◆ **WHAT YOU WILL DO**:
Every record, from first to last, should be retyped word for word.

..........

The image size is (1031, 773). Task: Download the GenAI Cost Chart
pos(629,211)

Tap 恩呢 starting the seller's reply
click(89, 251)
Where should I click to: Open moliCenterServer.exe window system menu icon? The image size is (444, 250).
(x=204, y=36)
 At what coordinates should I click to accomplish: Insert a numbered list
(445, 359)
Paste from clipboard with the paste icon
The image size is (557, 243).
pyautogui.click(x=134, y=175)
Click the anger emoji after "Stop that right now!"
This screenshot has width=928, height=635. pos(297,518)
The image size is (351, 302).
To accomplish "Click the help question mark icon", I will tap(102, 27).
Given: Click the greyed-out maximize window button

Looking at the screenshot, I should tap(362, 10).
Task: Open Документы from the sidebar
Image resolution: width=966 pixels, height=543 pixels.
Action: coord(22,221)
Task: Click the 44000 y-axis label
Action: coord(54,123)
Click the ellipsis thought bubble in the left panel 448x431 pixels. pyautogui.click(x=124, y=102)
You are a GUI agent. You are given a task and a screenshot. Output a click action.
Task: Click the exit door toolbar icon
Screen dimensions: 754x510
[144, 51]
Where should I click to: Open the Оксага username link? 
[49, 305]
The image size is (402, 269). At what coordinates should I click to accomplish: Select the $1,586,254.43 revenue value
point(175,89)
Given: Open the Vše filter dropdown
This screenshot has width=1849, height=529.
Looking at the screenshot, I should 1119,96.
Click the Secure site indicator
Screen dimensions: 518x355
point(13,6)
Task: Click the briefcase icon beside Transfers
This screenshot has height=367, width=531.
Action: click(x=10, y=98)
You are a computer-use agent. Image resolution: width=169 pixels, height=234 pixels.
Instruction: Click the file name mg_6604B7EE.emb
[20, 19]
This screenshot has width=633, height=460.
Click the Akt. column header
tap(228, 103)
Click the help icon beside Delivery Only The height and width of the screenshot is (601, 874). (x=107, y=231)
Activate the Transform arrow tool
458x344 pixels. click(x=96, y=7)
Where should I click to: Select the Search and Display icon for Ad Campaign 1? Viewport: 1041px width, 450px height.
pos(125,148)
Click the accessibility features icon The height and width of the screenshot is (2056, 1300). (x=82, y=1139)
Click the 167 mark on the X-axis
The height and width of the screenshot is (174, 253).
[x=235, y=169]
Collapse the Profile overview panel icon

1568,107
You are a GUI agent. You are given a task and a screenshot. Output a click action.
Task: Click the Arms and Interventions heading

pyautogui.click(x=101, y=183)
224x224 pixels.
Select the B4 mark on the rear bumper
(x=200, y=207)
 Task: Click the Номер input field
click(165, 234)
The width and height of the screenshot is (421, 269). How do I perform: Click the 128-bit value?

..........

◆ **ANSWER**:
The image size is (1031, 773). Task: Download the GenAI Cost Chart
pos(629,211)

Tap 恩呢 starting the seller's reply
click(89, 251)
Where should I click to: Open moliCenterServer.exe window system menu icon? The image size is (444, 250).
(x=204, y=36)
 At what coordinates should I click to accomplish: Insert a numbered list
(445, 359)
Paste from clipboard with the paste icon
The image size is (557, 243).
pyautogui.click(x=134, y=175)
Click the anger emoji after "Stop that right now!"
This screenshot has width=928, height=635. pos(297,518)
The image size is (351, 302).
To accomplish "Click the help question mark icon", I will tap(102, 27).
Given: Click the greyed-out maximize window button

Looking at the screenshot, I should tap(362, 10).
Task: Open Документы from the sidebar
Image resolution: width=966 pixels, height=543 pixels.
Action: coord(22,221)
Task: Click the 44000 y-axis label
Action: coord(54,123)
Click the ellipsis thought bubble in the left panel 448x431 pixels. pyautogui.click(x=124, y=102)
You are a GUI agent. You are given a task and a screenshot. Output a click action.
Task: Click the exit door toolbar icon
Screen dimensions: 754x510
[144, 51]
Where should I click to: Open the Оксага username link? 
[49, 305]
The image size is (402, 269). At what coordinates should I click to accomplish: Select the $1,586,254.43 revenue value
point(175,89)
Given: Open the Vše filter dropdown
This screenshot has width=1849, height=529.
Looking at the screenshot, I should 1119,96.
Click the Secure site indicator
Screen dimensions: 518x355
point(13,6)
Task: Click the briefcase icon beside Transfers
This screenshot has height=367, width=531.
Action: click(x=10, y=98)
You are a computer-use agent. Image resolution: width=169 pixels, height=234 pixels.
Instruction: Click the file name mg_6604B7EE.emb
[20, 19]
This screenshot has width=633, height=460.
Click the Akt. column header
tap(228, 103)
Click the help icon beside Delivery Only The height and width of the screenshot is (601, 874). (x=107, y=231)
Activate the Transform arrow tool
458x344 pixels. click(x=96, y=7)
Where should I click to: Select the Search and Display icon for Ad Campaign 1? Viewport: 1041px width, 450px height.
pos(125,148)
Click the accessibility features icon The height and width of the screenshot is (2056, 1300). (x=82, y=1139)
Click the 167 mark on the X-axis
The height and width of the screenshot is (174, 253).
[x=235, y=169]
Collapse the Profile overview panel icon

1568,107
You are a GUI agent. You are given a task and a screenshot. Output a click action.
Task: Click the Arms and Interventions heading

pyautogui.click(x=101, y=183)
224x224 pixels.
Select the B4 mark on the rear bumper
(x=200, y=207)
 Task: Click the Номер input field
click(165, 234)
The width and height of the screenshot is (421, 269). How do I perform: Click the 128-bit value?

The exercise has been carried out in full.